It is our opinion that there was sufficient evidence from which the jury could find, beyond a reasonable doubt that at the time of the accident the defendant was driving her automobile, was then under the influence of intoxicating liquor, that then and there her automobile struck the decedent named in the affidavit and thereby caused his death.

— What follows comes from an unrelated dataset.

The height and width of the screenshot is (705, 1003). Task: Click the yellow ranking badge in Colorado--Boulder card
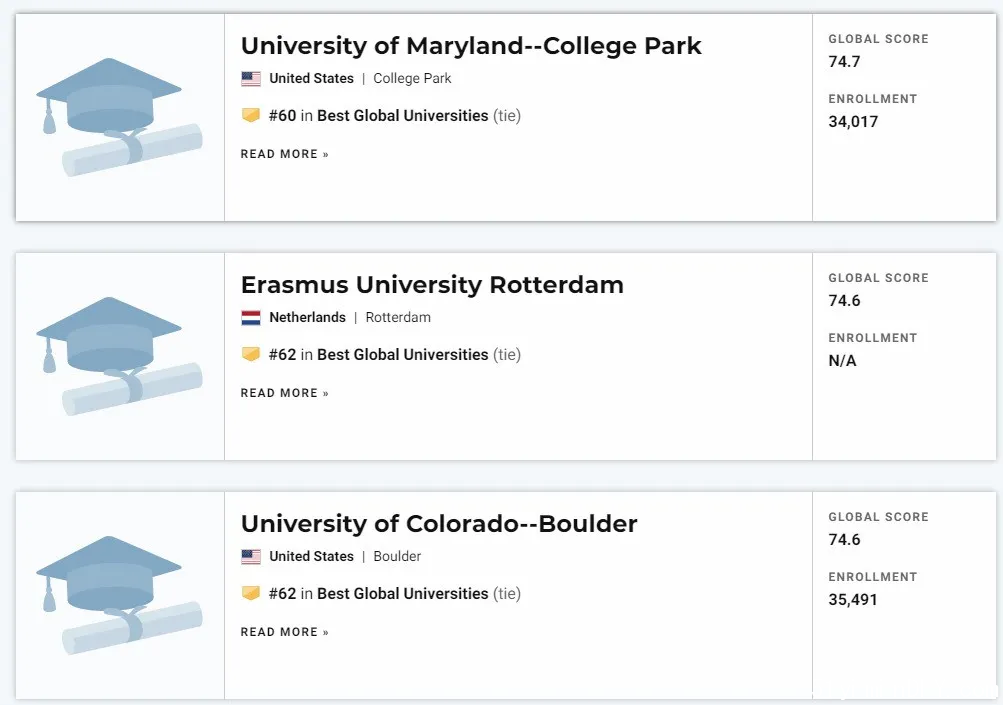click(251, 593)
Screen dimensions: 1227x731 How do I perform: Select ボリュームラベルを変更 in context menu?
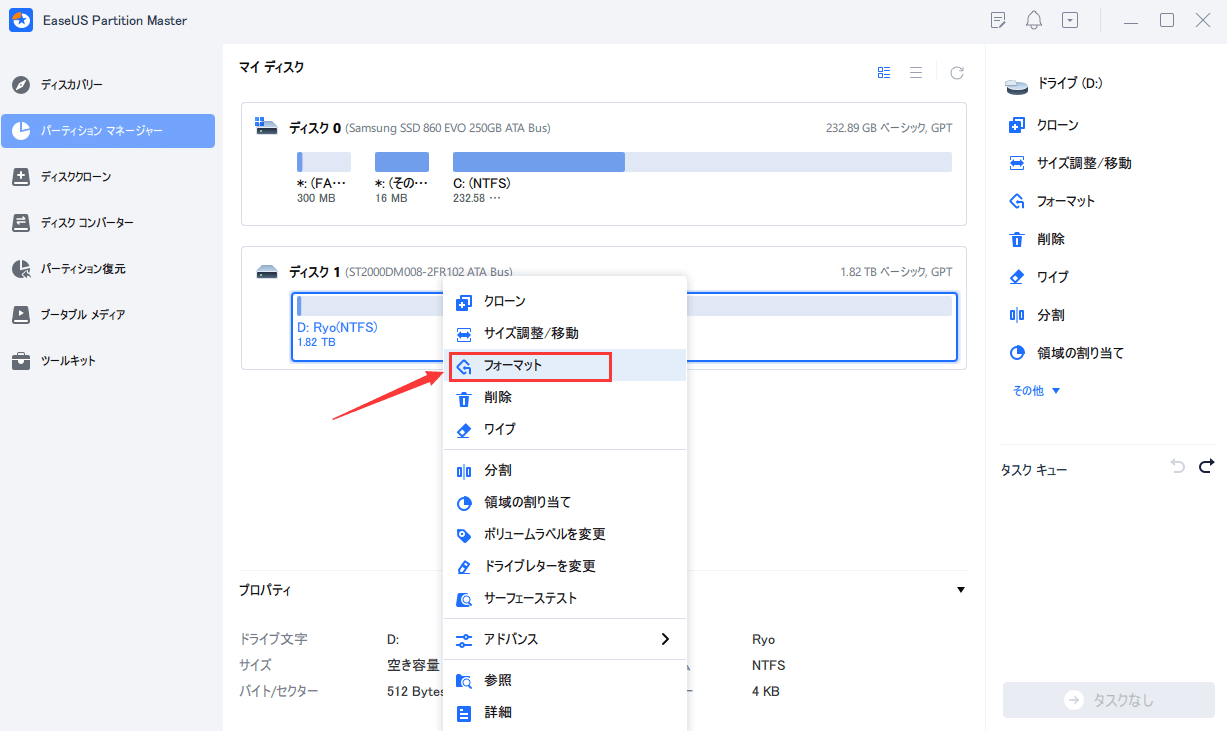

Issue four of the defendant's appeal concerns the propriety of the ruling of the trial judge in denying her motion to permit the jury to view the automobile which had been involved in the accident. Defendant, by reason of her professed 'black-out' had no knowledge of whether or not her automobile was involved. State's witness Harris, as previously related, conducted laboratory tests from which he concluded that it was and he so testified. Defendant presented witness Wiggins, an automobile service station operator who, from time to time, serviced the automobile and who, at approximately four months subsequent to the accident, made a physical examination of it. Such examination was made at the request of the defendant and her counsel. The witness testified that in his opinion the distortion of the front bumper, as revealed by a photograph in evidence, would not have been caused by its having collided with the bicycle but rather appeared to have been caused by the use of a bumper jack. It is the defendant's contention that the granting of the motion would have assisted the jury in determining what weight to give to this witness' testimony and could not have been prejudicial to the State. It is within the sound discretion of the trial court whether or not to permit the jury to view and inspect the place or the property involved in the action. The ruling of the trial court is reversible only for a clear abuse of such discretion. City of Indianapolis, etc. v. Walker et al. (1960), 132 Ind.App. 283, 168 N.E.2d 228; Evansville and Ohio Valley Ry. Co. v. Woosley (1950), 120 Ind.App. 570, 93 L.E.2d 355; Holmes v. Combs (1950), 120 Ind.App. 331, 90 N.E.2d 822; Spickelmeir v. Hartman (1919), 72 Ind.App. 207, 123 N.E. 232.

Clearly, the court may refuse to allow such a view where it does not appear that the jury would be materially assisted. Spickelmeir v. Hartman (supra). Further, the court may refuse to allow a view where photographs in evidence adequately present the situation. Holmes v. Combs (supra).

In view of the foregoing authorities, we find no abuse of discretion in the ruling complained of; and this is particularly true in view of the slight, if any, probative value of the testimony of witness Wiggins.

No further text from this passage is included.